Nice! She looks so happy!

Can I ask why you choose to start on the right side? Just curious


----------



## ireth0 (Feb 11, 2013)

trainingjunkie said:


> Looks great! You're off to a wonderful start!





elrohwen said:


> Nice! She looks so happy!
> 
> Can I ask why you choose to start on the right side? Just curious


Thank you both!

I started on the right side just because it came more naturally to me to work from that side. (I'm sure that says something somewhere about my personality, lol)


----------



## elrohwen (Nov 10, 2011)

ireth0 said:


> I started on the right side just because it came more naturally to me to work from that side. (I'm sure that says something somewhere about my personality, lol)


I've considered teaching a right side heel, but we have much more work to do on the left and I don't want to confuse Watson when he's really starting to get it. I will try to work more on both sides with Hazel though, since I'd like to pursue agility more with her.


----------



## ireth0 (Feb 11, 2013)

elrohwen said:


> I've considered teaching a right side heel, but we have much more work to do on the left and I don't want to confuse Watson when he's really starting to get it. I will try to work more on both sides with Hazel though, since I'd like to pursue agility more with her.


To be fair we're not using a cue word for it yet. I don't go 'heel!' and then she gets into position. I think I could probably set her up on the other side and have it work fairly well. 

Maybe I'll teach a left and right side cue separately from the heel cue.


----------



## MrsBoats (May 20, 2010)

Darn it....I worked Lars last night and totally forgot to tape it. 

I do actually teach heeling on the right side...it has a different command (Side) from my left heeling (Strut).
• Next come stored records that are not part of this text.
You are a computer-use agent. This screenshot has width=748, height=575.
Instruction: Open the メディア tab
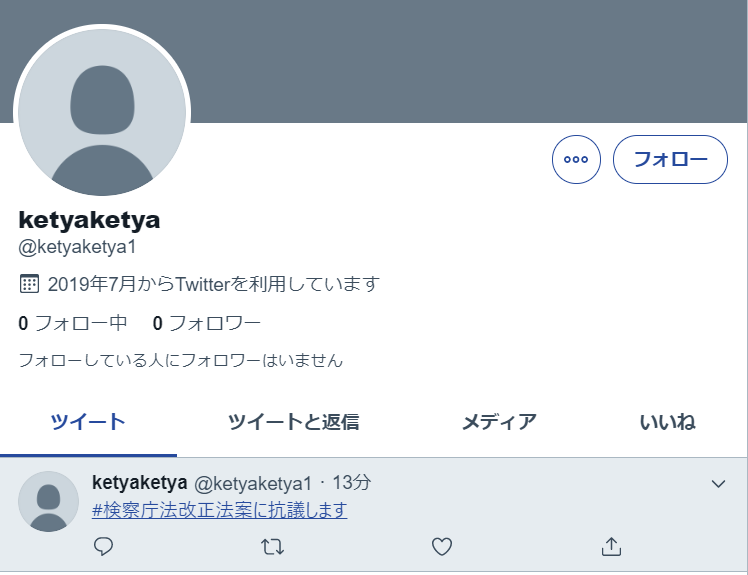pyautogui.click(x=499, y=422)
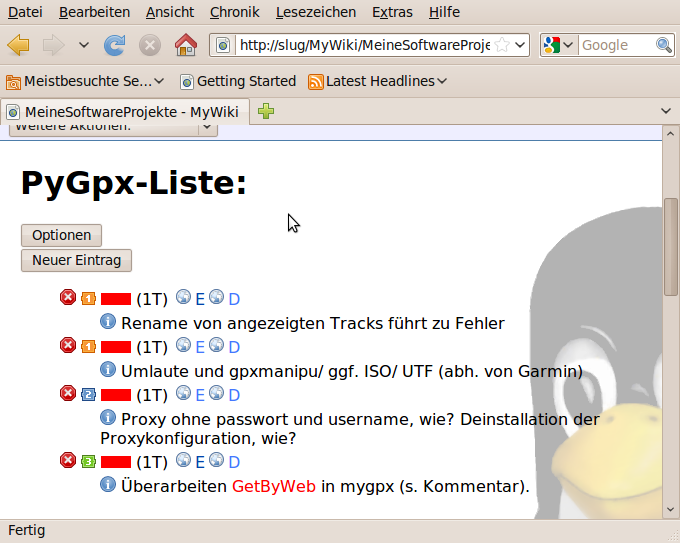Click the blue priority 2 icon of third entry

[x=88, y=394]
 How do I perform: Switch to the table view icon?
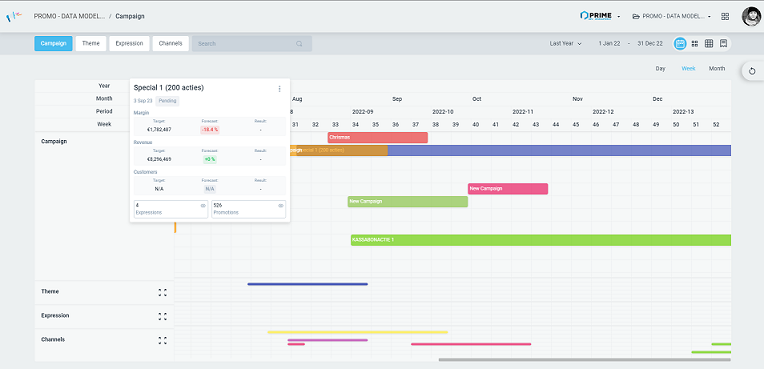click(x=709, y=43)
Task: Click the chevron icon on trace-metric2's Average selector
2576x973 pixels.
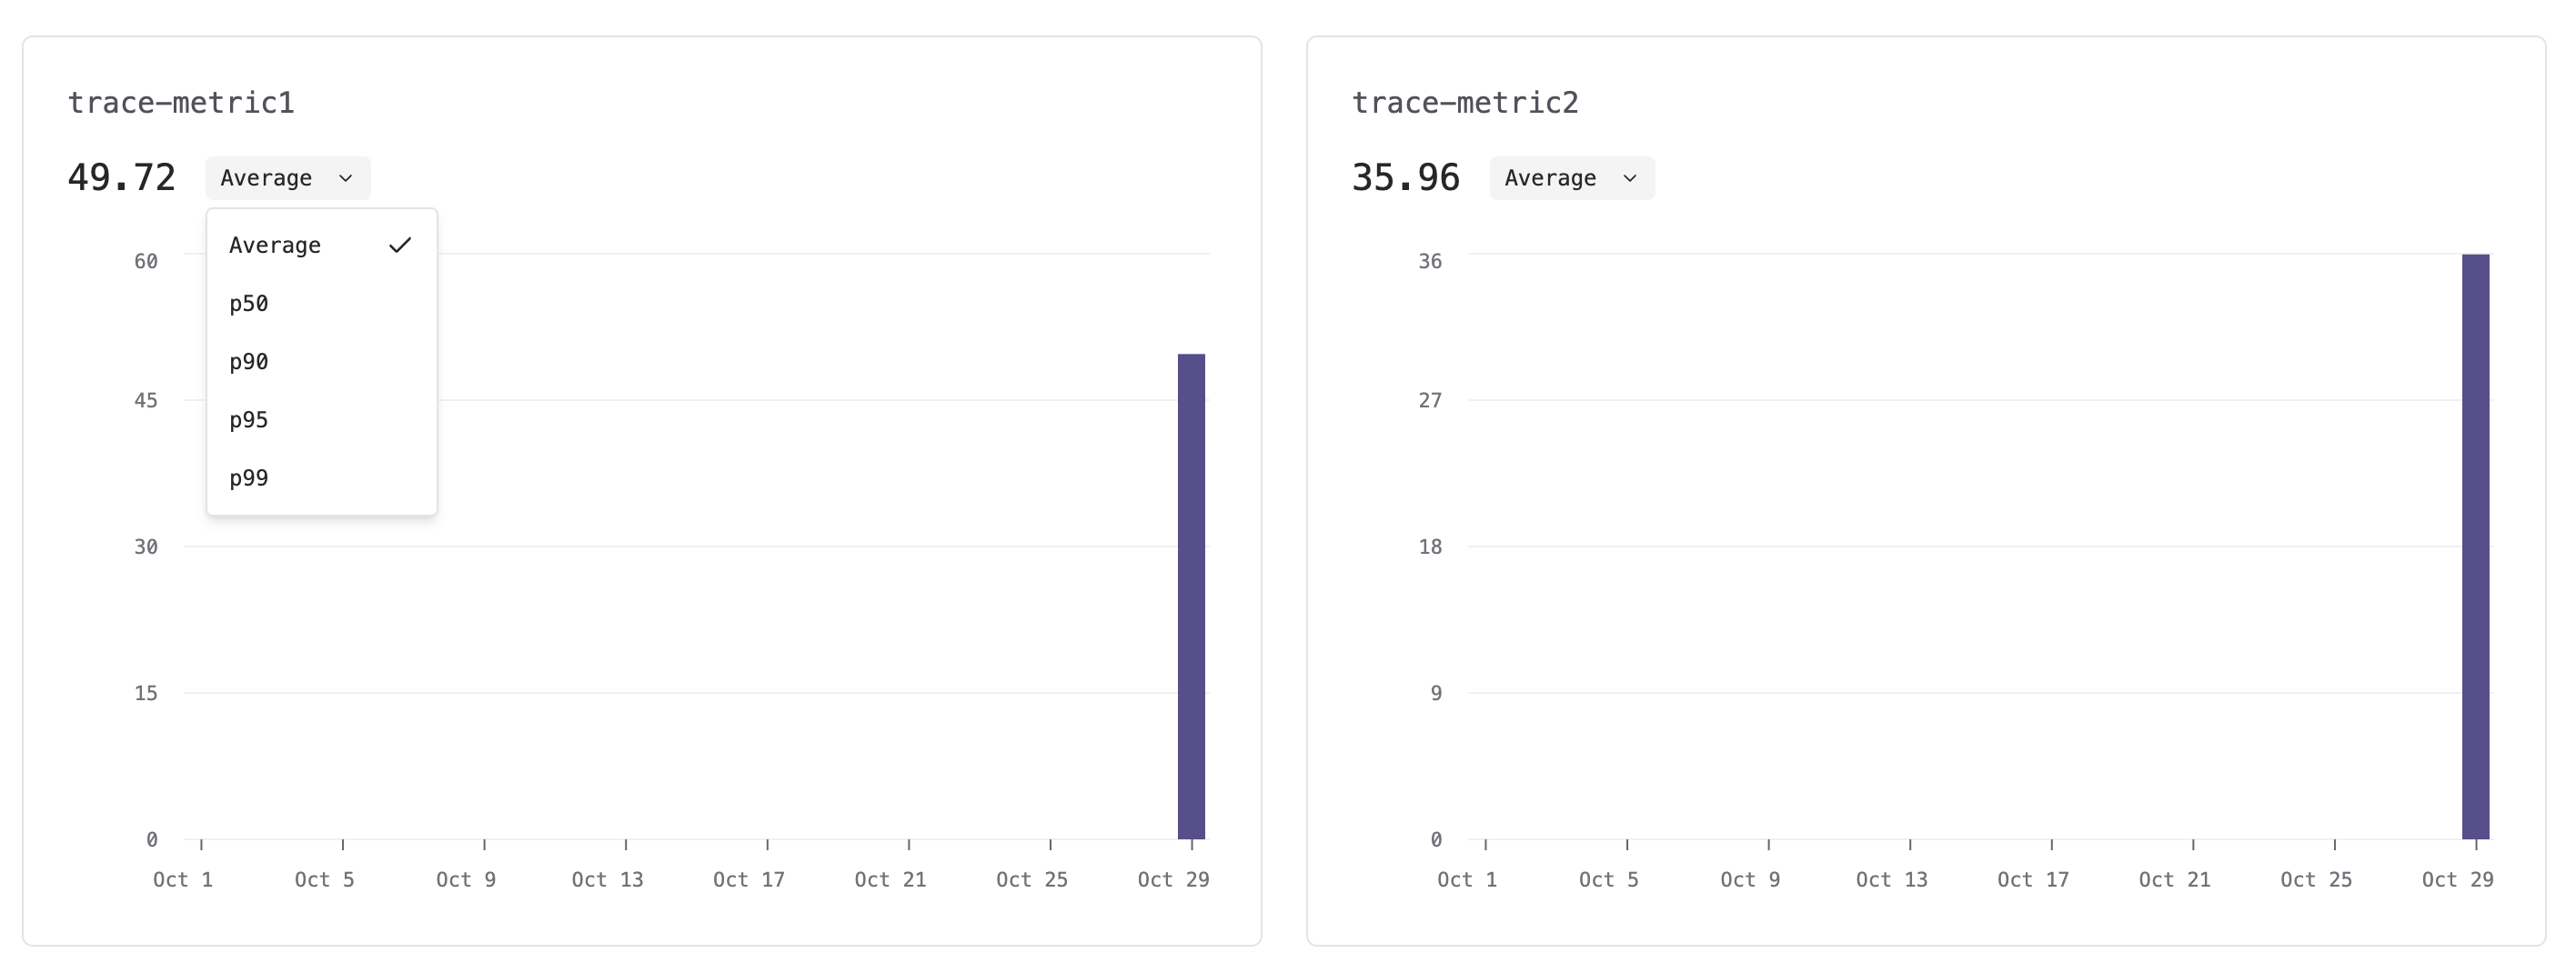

I did that so I could balance Lars' neck carriage. Chiropractors hate the left side only head's up heeling...because it can jack up a dog's alignment over time. So, I try to heel with Lars on my right with his head up so that balances out the left head's up position.


----------



## ireth0 (Feb 11, 2013)

MrsBoats said:


> Darn it....I worked Lars last night and totally forgot to tape it.
> 
> I do actually teach heeling on the right side...it has a different command (Side) from my left heeling (Strut). I did that so I could balance Lars' neck carriage. Chiropractors hate the left side head's up heeling...because it can jack up a dog's alignment over time. So, I try to heel with Lars on my right with his head up so that balances out the left head's up position.
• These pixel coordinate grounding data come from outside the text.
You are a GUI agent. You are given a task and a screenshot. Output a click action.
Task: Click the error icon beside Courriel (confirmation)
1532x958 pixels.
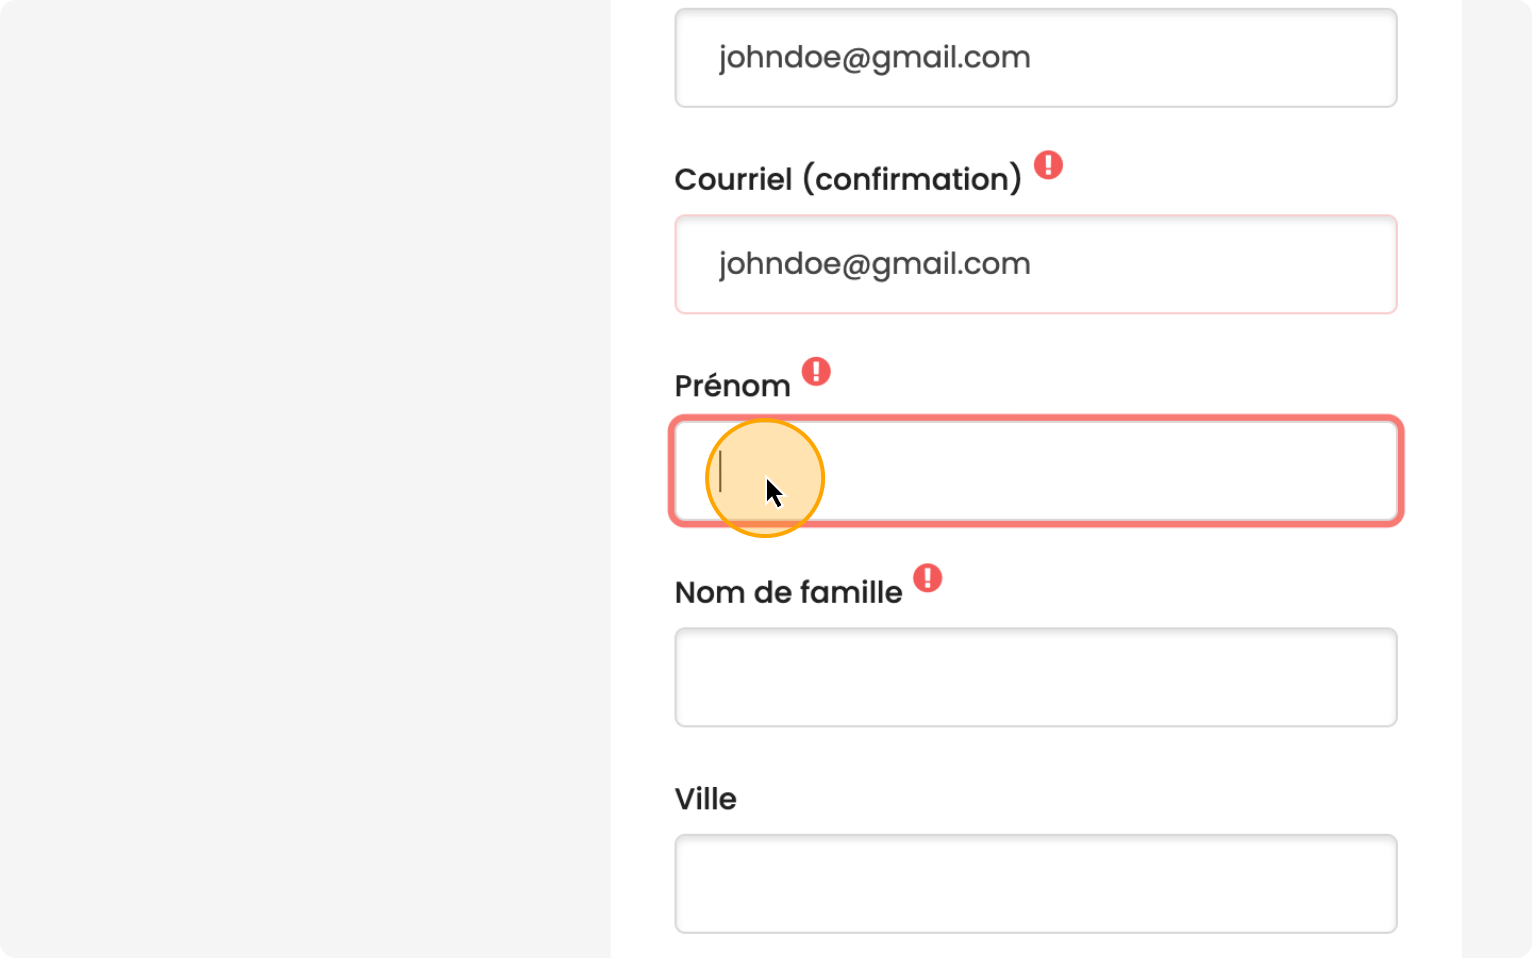click(x=1048, y=164)
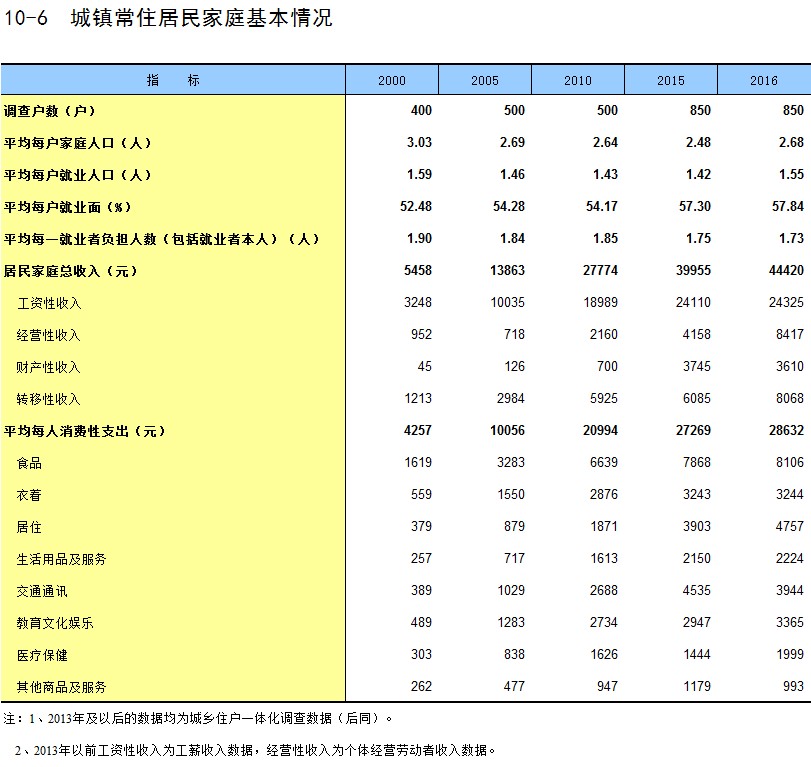Image resolution: width=811 pixels, height=767 pixels.
Task: Click the 教育文化娱乐 row label
Action: click(55, 623)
I confess, after seeing you use 'strut' in videos I've been trying to come up with more interesting terms to use but so far nothing comes out easily. I try to use verbal cues that come easily to me over the 'right' words. Like for stand I use 'up' because it just makes more sense to me and came out naturally.


----------



## MrsBoats (May 20, 2010)

There's actually a method to my madness with using out of the ordinary words for commands....my husband won't use them.  His criteria for things like heel is vastly different than mine. He ruined "Heel" for me with my first dog. Heeling to my husband was just walking on the street with no attention and no real position tied to it. It was loose leash walking. I started to see my heeling with Sam really fall apart because there was a lot of gray area in what "heel" meant. So...I vowed that my commands would be something my husband wouldn't use in every day living. He heard me start to use "Strut" with Lars when he was a puppy...and he said "I'm going to say that!" And I thought....that's exactly why I'm using it. 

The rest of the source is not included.